The power of a retailer’s brand

HomeEditorialsThe power of a retailer’s brand

by Steven Feldman

We refer to this edition of FCNews as our Power of Brands issue. We publish one of these every year, because you can’t overstate the importance of a brand. While we tend to focus on manufacturer brands here, it is paramount for every retailer to develop its own brand within its marketplace.

Here’s why. The importance of brand in consumer purchasing decisions has increased significantly in the past decade, while the influence of price declined. In interviews conducted in 31 countries, 59% of consumers now say brand alone is an important purchasing determinant, compared with only 7% who say price alone is important. The preference for brand alone remained strong even during the recession. This positions specialty retailers in good shape vs. the Lumber Liquidators, Empires and home centers of the world.

If you want to grow your business, you need to be something consumers can get behind, and for that, you need to have a company image. Every retailer has a brand; some are just more successful than others.

So what exactly is a brand? In simplistic terms, it is a consistent message of who you are. It’s your business’ identity. This identity is not about a logo; it’s about something people can relate to, associate with, something which will resonate with customers to keep them coming back and recommending you.

A good brand:

•Delivers your message in a clear and concise manner

•Connects you with the customer and motivates her to revisit you

•Increases your credibility

You can build your brand around a number of attributes. Here are a few:

1.Value: Consumers are shopping. But they’ve adopted a new attitude toward consumption—they don’t want cheap; they want value. Brands that have appreciated in value are Uniqlo and IKEA, which combine quality with price into an appealing value proposition.

2.Quality: Quality is a vital ingredient of a good brand. Remember the “core benefits”—the things consumers expect. These must be delivered well, consistently. The nationally branded retailer that continually disappoints will never develop brand equity. Research confirms that, statistically, higher quality brands achieve a higher market share and higher profitability than inferior competitors.

3.Positioning: Strong brands have a clear, often unique position in the target market. This can be achieved through several means, including brand name, image, service, shopping experience, product guarantees, installation, after-sale follow-up and more. In fact, successful positioning usually requires a combination of these things.

4.Repositioning: Repositioning occurs when a brand tries to change its image to reflect a change in consumer’s tastes. This is often required when a brand has become tired, its original market has matured or has changed. Think KFC. With everyone so concerned about health these days, a fast food restaurant called Kentucky Fried Chicken may not be the wisest moniker. And then there’s J.C. Penney. The brand became tired, maybe had a “cheap” connotation attached to it. Now it’s just jcp.
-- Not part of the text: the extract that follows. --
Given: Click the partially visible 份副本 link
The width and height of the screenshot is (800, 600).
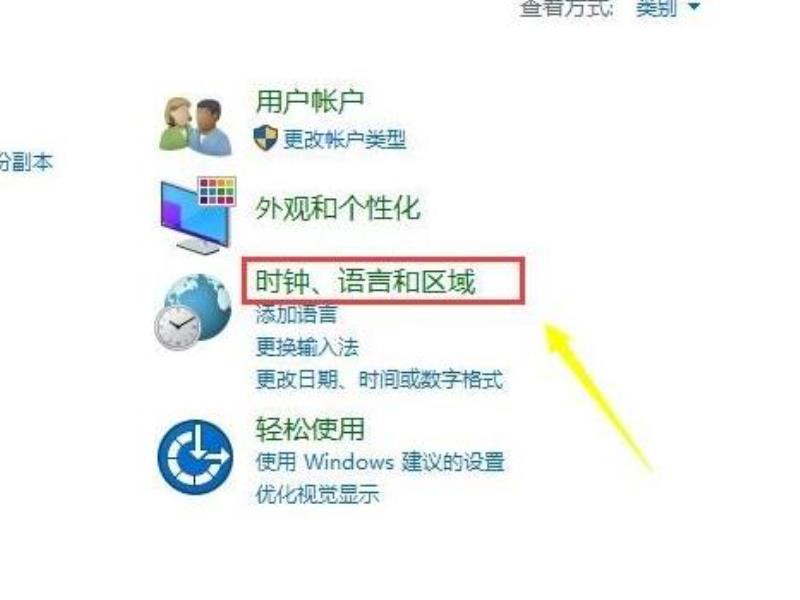Looking at the screenshot, I should tap(26, 162).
5.Marketing: Marketing also plays a key role in building a successful brand. All elements of the promotional mix need to be used to develop and sustain customer perceptions. Initially, the challenge is to build awareness, then to develop the brand personality and reinforce the perception.

6. Long-term perspective: This leads to another important factor in brand building: the need to invest in the brand over the long term. Building customer awareness, communicating the brand’s message and creating customer loyalty takes time. This means that management must invest in a brand, perhaps at the expense of short-term profitability.

Remember, consumers have little patience with brands that violate trust. They publicize bad experiences immediately and widely on social media. When you are facing damage control, it’s too late for the reputation conversation.

Reputation is a core strategic concern. No brand gets a free pass.